Rep. Steve King (R-Iowa) speaks during the Iowa Faith and Freedom Coalition's Friends of the Family Banquet in Des Moines Iowa Saturday Nov. 9, 2013 (AP/Justin Hayworth)
House Speaker John Boehner (R-Ohio) and some Republicans resistant to the Senate immigration bill that passed this summer that would grant legal status to about 11 million illegal immigrants, are nevertheless open to a series of smaller bills. Last month, Obama said he would be open to smaller pieces of legislation instead of one large comprehensive bill.
“None of those should go anywhere in this Congress because in each case it is a piece of legislation that no one who advocates for it from our side of the perspective can paint the picture of how a border security bill or a guest worker bill that doesn't grant amnesty could get to the president's desk for a signature without also having amnesty as part of it,” King said during an immigration panel sponsored by conservative government watchdog group Judicial Watch.
King is a leading figure among Tea Party members of Congress and could hold sway over other House conservatives that the party leadership is trying to win over on immigration reform.
“It would become a vehicle for the Senate to slap their language on it and then push it back to the House for a conference report,” King went on. “All Democrats would vote for it and a dozen or so Republicans would and it would go to the president's desk.”
King said Obama is not reliable when it comes to enforcing immigration.

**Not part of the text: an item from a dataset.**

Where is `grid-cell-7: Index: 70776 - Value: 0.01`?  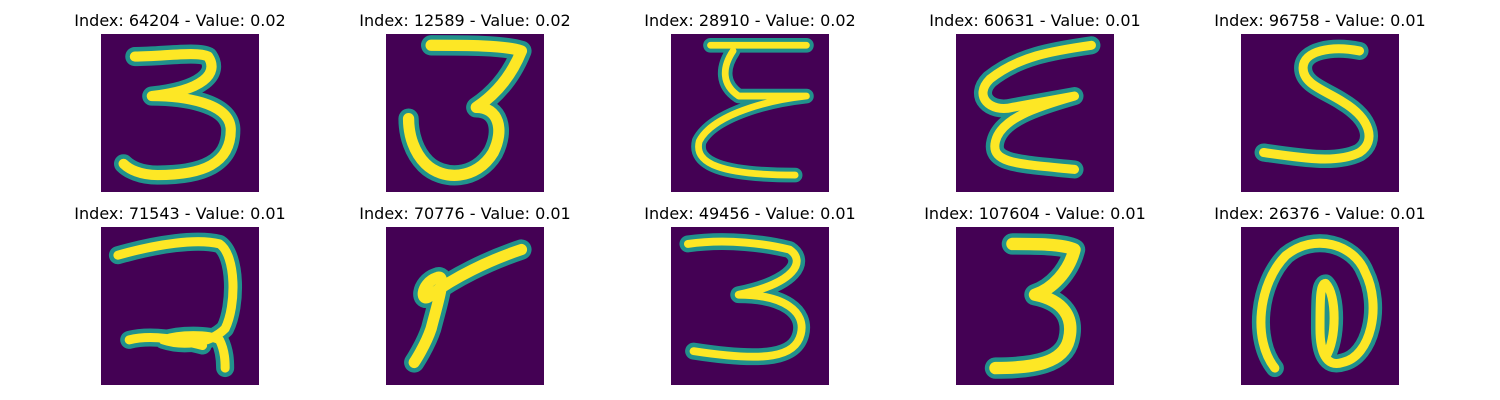 grid-cell-7: Index: 70776 - Value: 0.01 is located at coordinates (465, 294).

“You cannot trust this president. He has proven that to us,” King said. “Even the leftists cannot look you in the eye and say 'the president told me the truth.' That doesn't exist with this president. He has always been unreliable. He hasn't kept his word many times, especially over immigration.”
Obama – who has supported a broad comprehensive bill that would combine granting legal status with stronger border enforcement – said last month that he would support a multi-bill approach.

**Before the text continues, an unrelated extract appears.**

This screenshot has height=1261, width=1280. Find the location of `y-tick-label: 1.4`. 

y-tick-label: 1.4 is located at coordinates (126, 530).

“They’re suspicious of comprehensive bills, but if they want to chop that thing up into five pieces, as long as all five pieces get done, I don’t care what it looks like as long as it’s actually delivering on those core values that we talk about,” Obama said.

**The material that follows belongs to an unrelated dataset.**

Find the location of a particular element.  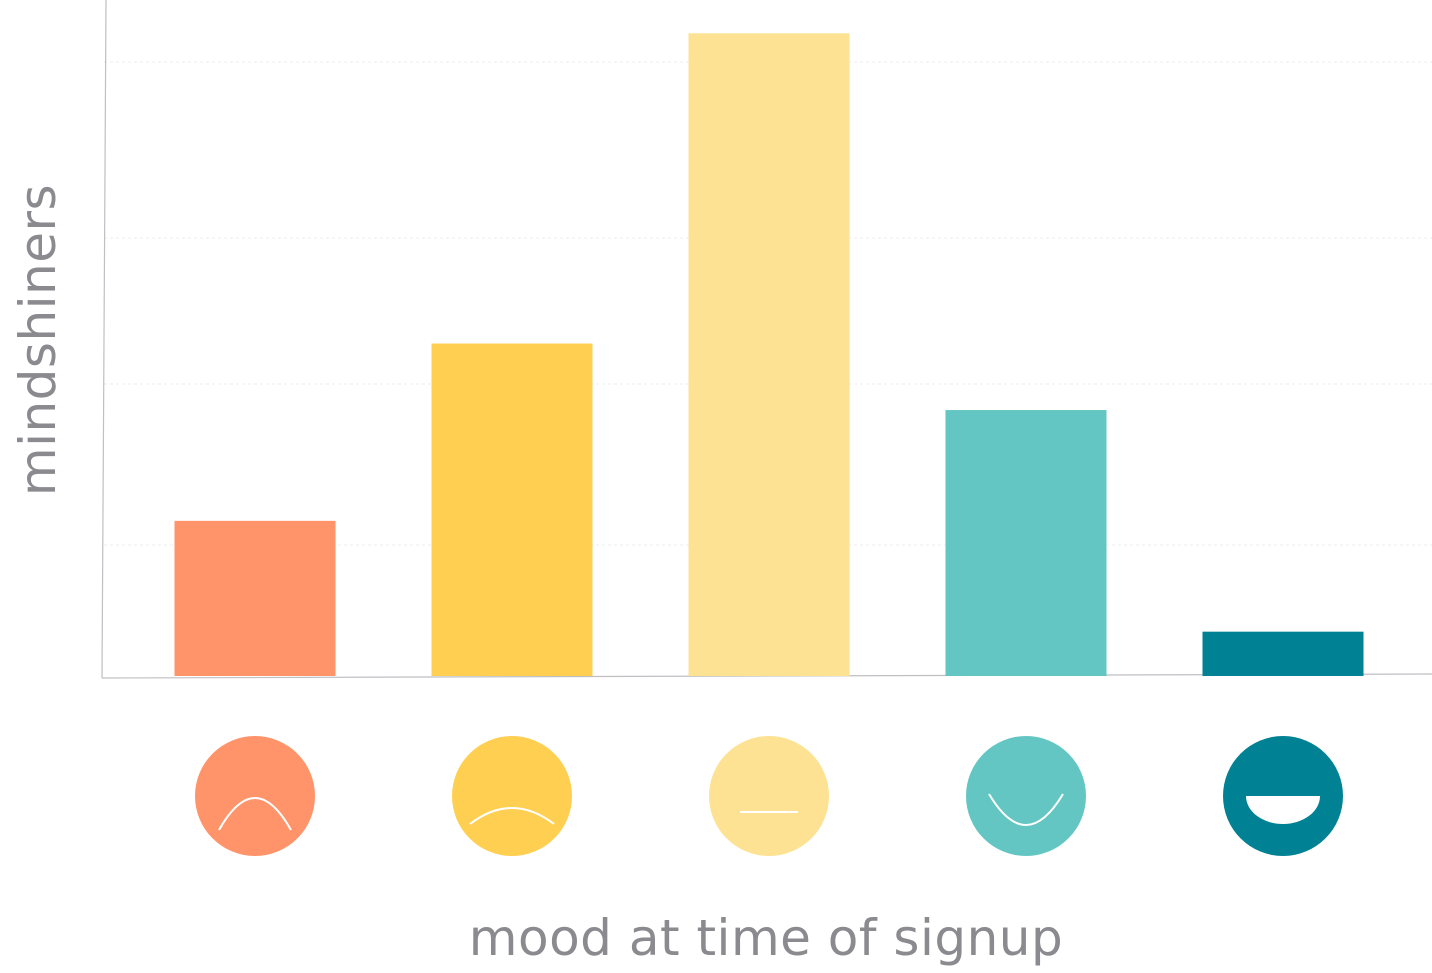

very-sad-face-icon is located at coordinates (255, 796).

It's likely the only House bill that could make it through the Senate to the president would be the KIDS Act, a variation of the DREAM Act, which allows children of illegal immigrants to remain in the country, sponsored by House Majority Leader Eric Cantor (R-Va.), said Rosemary Jenks, director of government relations for Numbers USA, which advocates for enforcement of immigration laws.
Even that, she warned, could be worked back into the Senate bill through conference committee.
“The Senate bill will not just grant amnesty to all of the illegal aliens who are here,” Jenks said during the panel discussion. “It would also double legal immigration, double the number of guest workers coming in to take American jobs. We have right now the lowest labor participation rate that we've had since before women started entering the labor force in the 1970s. We have unemployment of 7 percent. We do not have a labor shortage in this country. We have a job shortage.”
Mark Krikorian, executive director of the Center for Immigration Studies, a conservative think tank, recalled how many expected an immigration bill to pass in 2013 and predicted no immigration reform bill would make it through in 2014.
He further said that breaking up the bills would risk breaking up the coalition of business lobbyist and immigration activists pushing the bill.
“The political rationale is that it's the only way to keep this political coalition together,” Krikorian said. “In all the kids singing Christmas carols to Speaker Boehner and all that stuff, that's all window dressing. It's giant bags of money from business lobbyist that is making this happen. Business groups couldn't give a rat's petunia about the amnesty part. What they want is doubling immigration. Only by keeping those two disparate pieces together can they basically keep business in line.”